The Subspace DSN achieves the above by leveraging consistent hashing, erasure coding, and a Kademlia Distributed Hash Table (K-DHT). To incentivize the farmer network to maintain the desired replication factor for the history, Subspace introduces a novel algorithm that dynamically adjusts the cost of on-chain storage, or blockspace, in response to fluctuations in supply and demand for storage. These features allow the history to bloat well beyond the storage capacity of any single farmer while letting each farmer pledge as much or as little space as they desire.

Layers

The DSN consists of multiple distinctive layers. While all layers serve as pieces of history, they work together to ensure different aspects of data availability, durability and efficient retrievability.

Pieces cache layer(L2)

The pieces cache layer serves to get pieces for data reconstruction and farming efficiently. The primary purpose of this layer is to reduce the latency of piece retrieval. Retrieval of pieces from Archival Storage requires farmers to read and decode their plotted sectors, which is a computationally intensive operation that currently takes ~1 second. In contrast, retrieval of pieces from L2 is almost instant as they are kept in disk cache in unencoded form.
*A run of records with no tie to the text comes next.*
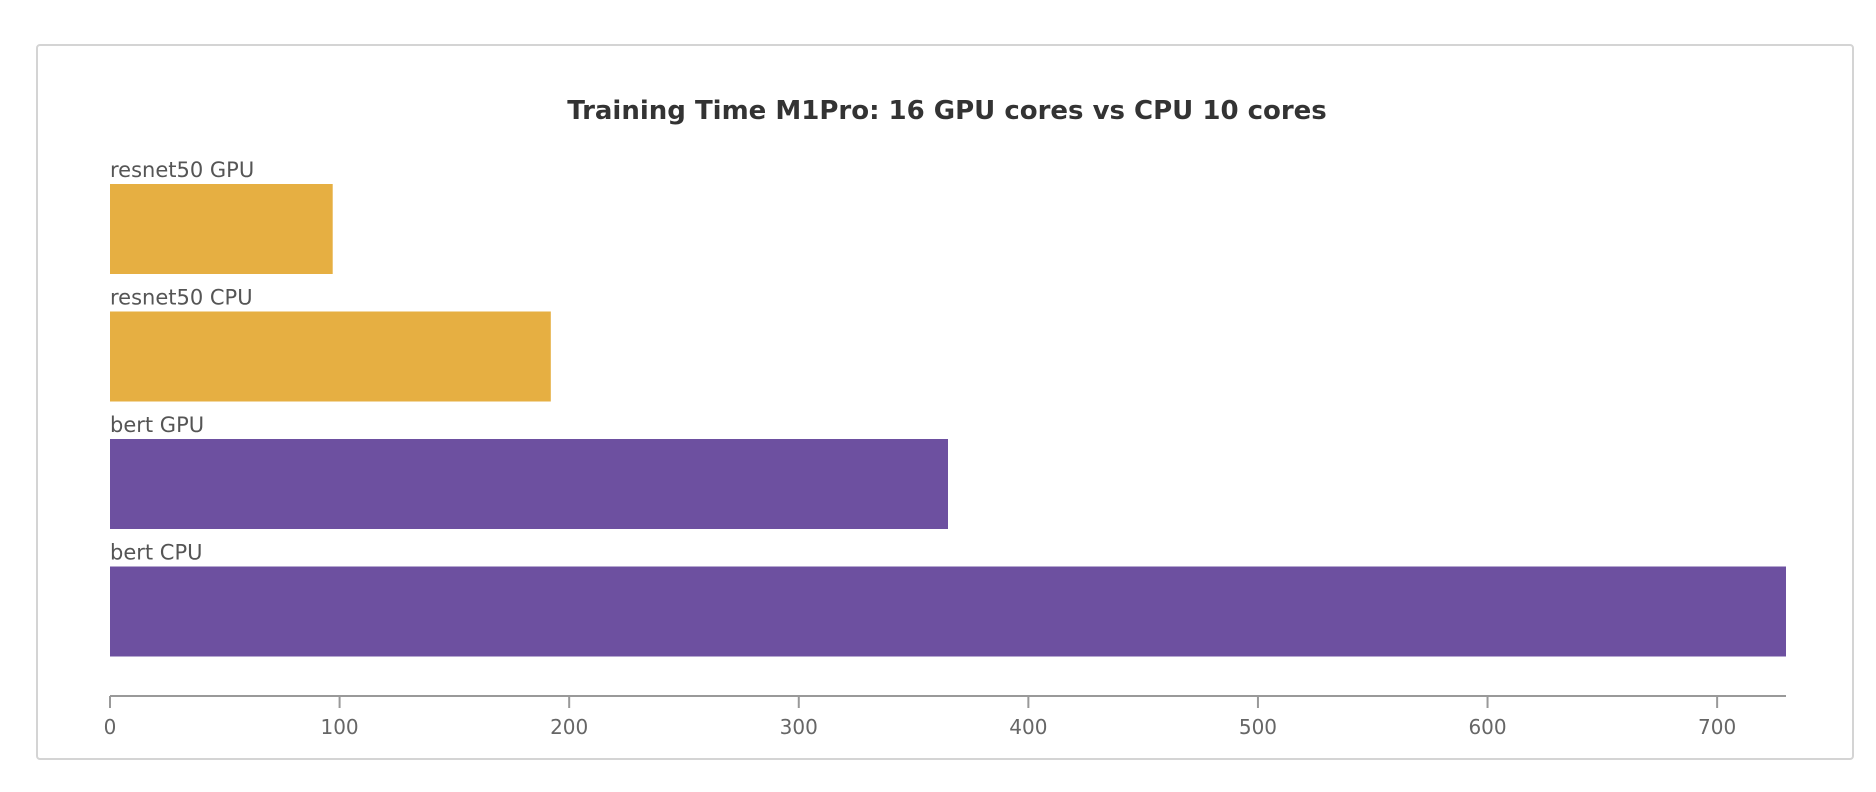  I want to click on bar-label: resnet50 GPU, so click(182, 170).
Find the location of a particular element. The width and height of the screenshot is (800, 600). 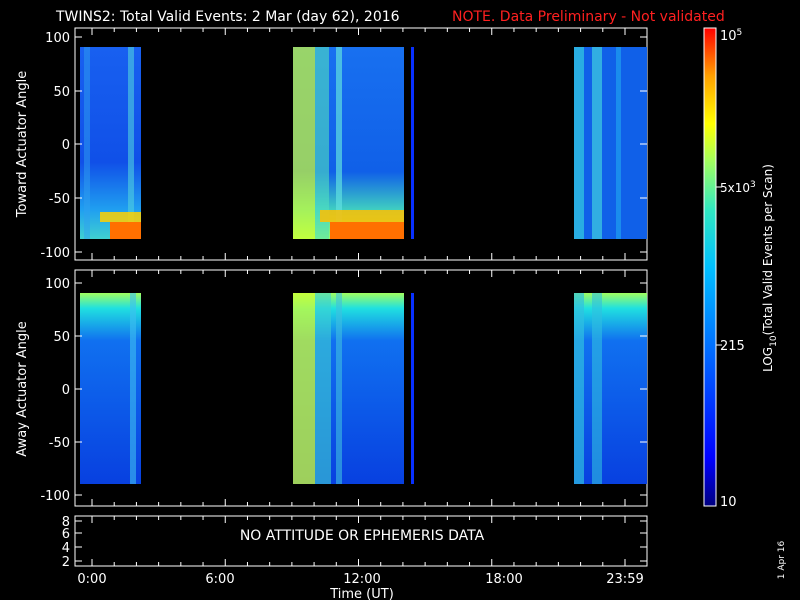

xtick-label: 18:00 is located at coordinates (504, 580).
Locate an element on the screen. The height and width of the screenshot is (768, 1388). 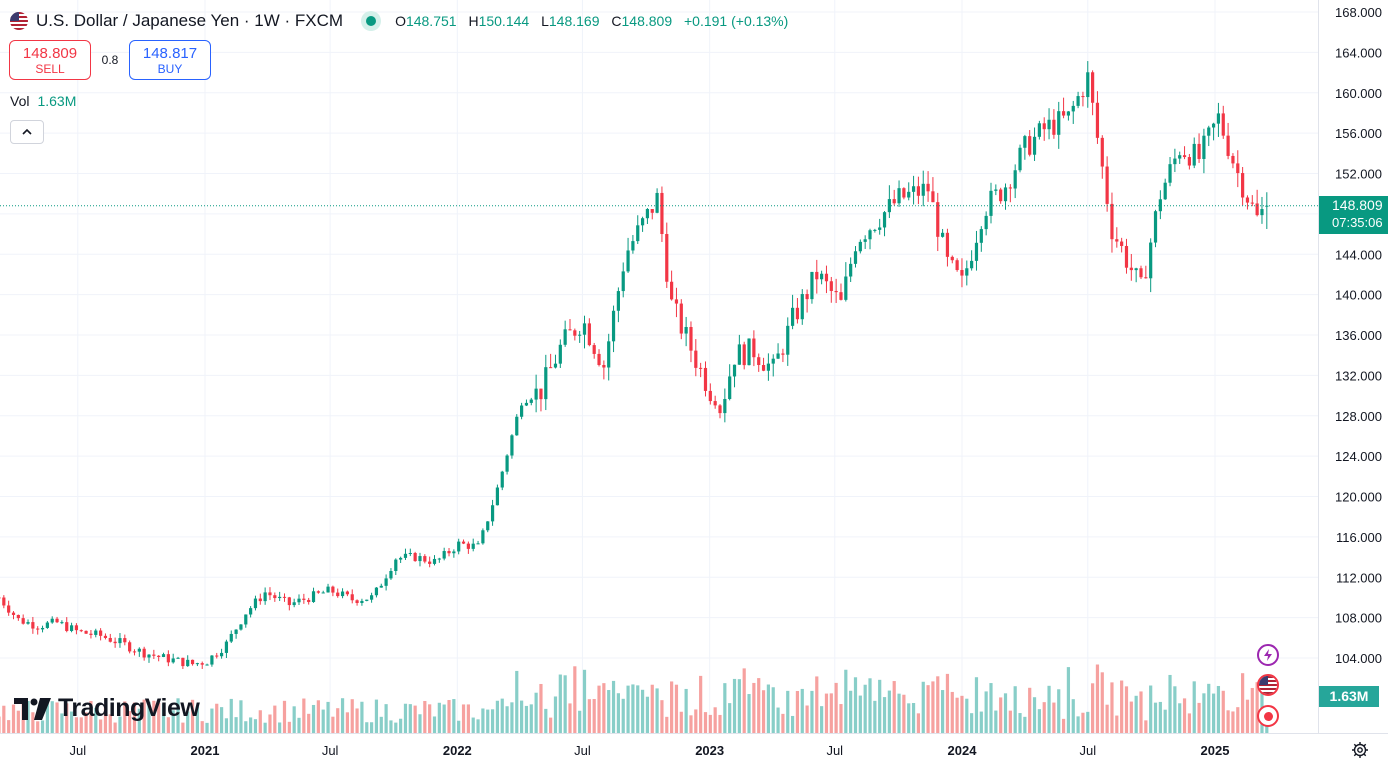
collapse-legend-button is located at coordinates (27, 132).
For this reason, the default way to acquire pieces is getting them from L2.

The L2 cache stores pieces in the DHT by the proximity of the piece index hash to the peer ID. While any peer can store pieces in the L2 cache, we mostly rely on farmers as the most suitable candidates for pieces L2. Farmers dedicate a tiny part of their pledged storage space to store L2 pieces. Several farmers closest to each other as peers by peer ID may store the same piece, determined by the overall storage network replication factor.

The piece cache layer is populated as follows:

  • Nodes produce new segments of pieces during the Archiving process.
  • Nodes temporarily store in their cache the new segments they produce.
  • Farmers receive the segment index from the latest block header from the connected node.
  • Farmers derive the piece index hashes from the segment index and compare their peer ID with those hashes to determine whether they should download any pieces from this segment to their L2.
  • Farmers pull relevant pieces to their local L2 cache.

Archival Storage layer(L1)

The Archival Storage layer is the fundamental layer responsible for the permanent storage and durability of all chain data. It consists of all storage pledged by farmers to store encoded pieces of chain history.

This layer stores the blockchain history data in the encoded form as an integral part of the Dilithium consensus. It stores the pieces encoded into plot sectors in SSD files.

The Archival Storage layer serves as the "cold storage" and guarantees the history pieces are available when they couldn't be retrieved from L2. Retrieval from Archival storage, however, consumes a moderate amount of time and resources and is expected to be used only in the rare event of L2 cache miss. In most cases, the L1 layers of farmers are populated with pieces received from L2.

DSN_LayersDSN_Layers

Cache types by peer roles

  • Node cache contains newly archived pieces from the latest segments. It is limited to a few recent segments and gradually replaces older pieces with new data.
  • Farmer cache contains pieces in the L2 cache automatically populated upon receiving the new archived segment announcements. Pieces are cached according to the proximity to the farmer's peer ID.